Janice Crane, graduate of WKU university, has given corresponding talks about rural medicine in Scottsville, KY, Tompkinsville, KY and Lafayette, TN, each featuring a doctor that spent the majority of his time in that area. D.D. Howser lived and practiced in Macon County in the first half of the 20th century. Many of the more mature members of the audience remembered having been attended by Howser in their very early years, as the speaker opened the floor for fond memories of the doctor.
Mickey Meador of the Historical society also gave a brief talk about the founding of Macon County. He traced the known development of today’s Macon county from its origin as part of a larger county called Smith, which included what is now 11 different counties. Several petitions were sent to the TN assembly over the years, requesting the formation of a new county, but this was not granted until January 18, 1842, when a new county was formed and named Macon, in honor of Nathaniel Macon, a soldier in the American Revolution and politician on N. Carolina.
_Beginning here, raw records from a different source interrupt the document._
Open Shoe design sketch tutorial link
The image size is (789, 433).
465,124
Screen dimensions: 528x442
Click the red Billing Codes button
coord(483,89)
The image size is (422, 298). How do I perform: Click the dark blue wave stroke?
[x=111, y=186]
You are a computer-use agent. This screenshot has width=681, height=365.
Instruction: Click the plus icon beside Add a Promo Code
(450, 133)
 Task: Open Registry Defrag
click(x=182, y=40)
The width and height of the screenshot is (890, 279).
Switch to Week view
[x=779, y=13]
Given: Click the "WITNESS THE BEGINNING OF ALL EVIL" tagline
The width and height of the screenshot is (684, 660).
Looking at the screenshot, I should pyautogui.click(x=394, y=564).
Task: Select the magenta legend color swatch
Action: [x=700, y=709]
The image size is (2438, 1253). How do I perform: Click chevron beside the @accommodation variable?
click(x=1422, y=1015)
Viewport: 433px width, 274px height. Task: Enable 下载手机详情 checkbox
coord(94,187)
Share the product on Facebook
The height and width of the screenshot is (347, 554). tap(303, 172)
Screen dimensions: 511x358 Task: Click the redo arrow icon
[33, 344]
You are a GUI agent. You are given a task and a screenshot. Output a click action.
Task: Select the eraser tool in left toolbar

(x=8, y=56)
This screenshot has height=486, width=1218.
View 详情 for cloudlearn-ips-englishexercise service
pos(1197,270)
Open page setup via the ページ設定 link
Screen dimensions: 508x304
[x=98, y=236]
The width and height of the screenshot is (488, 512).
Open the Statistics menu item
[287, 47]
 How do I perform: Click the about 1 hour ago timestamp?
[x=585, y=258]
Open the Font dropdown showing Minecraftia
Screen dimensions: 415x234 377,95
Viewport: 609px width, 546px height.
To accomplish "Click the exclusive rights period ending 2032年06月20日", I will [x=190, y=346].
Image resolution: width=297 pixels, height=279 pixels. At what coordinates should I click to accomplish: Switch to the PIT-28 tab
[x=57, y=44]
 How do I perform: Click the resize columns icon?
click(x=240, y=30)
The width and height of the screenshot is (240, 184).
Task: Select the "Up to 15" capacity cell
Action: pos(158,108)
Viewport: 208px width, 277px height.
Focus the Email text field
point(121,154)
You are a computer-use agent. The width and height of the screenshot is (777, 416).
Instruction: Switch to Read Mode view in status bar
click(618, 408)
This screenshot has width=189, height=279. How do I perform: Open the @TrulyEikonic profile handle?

The city of Lafayette was pieced together after a 20 acre parcel of land was sold to a man named John B. Johnston in that same year, and the name Johnstonville was turned down. Instead, the town was called Mt. Vernon. “Somewhere along the line,” said Meador, “this name was dropped an the name LaFayette appeared… over time this changed from La Fayette to Lafayette. You begin to see the change in documents sometime in the 1930s.”
The lecture series is a memorial to Osby Lee and Lillian Garrison who lived through a majority of the 20th century and were essential members of rural communities in Allen, Monroe, and Macon Counties.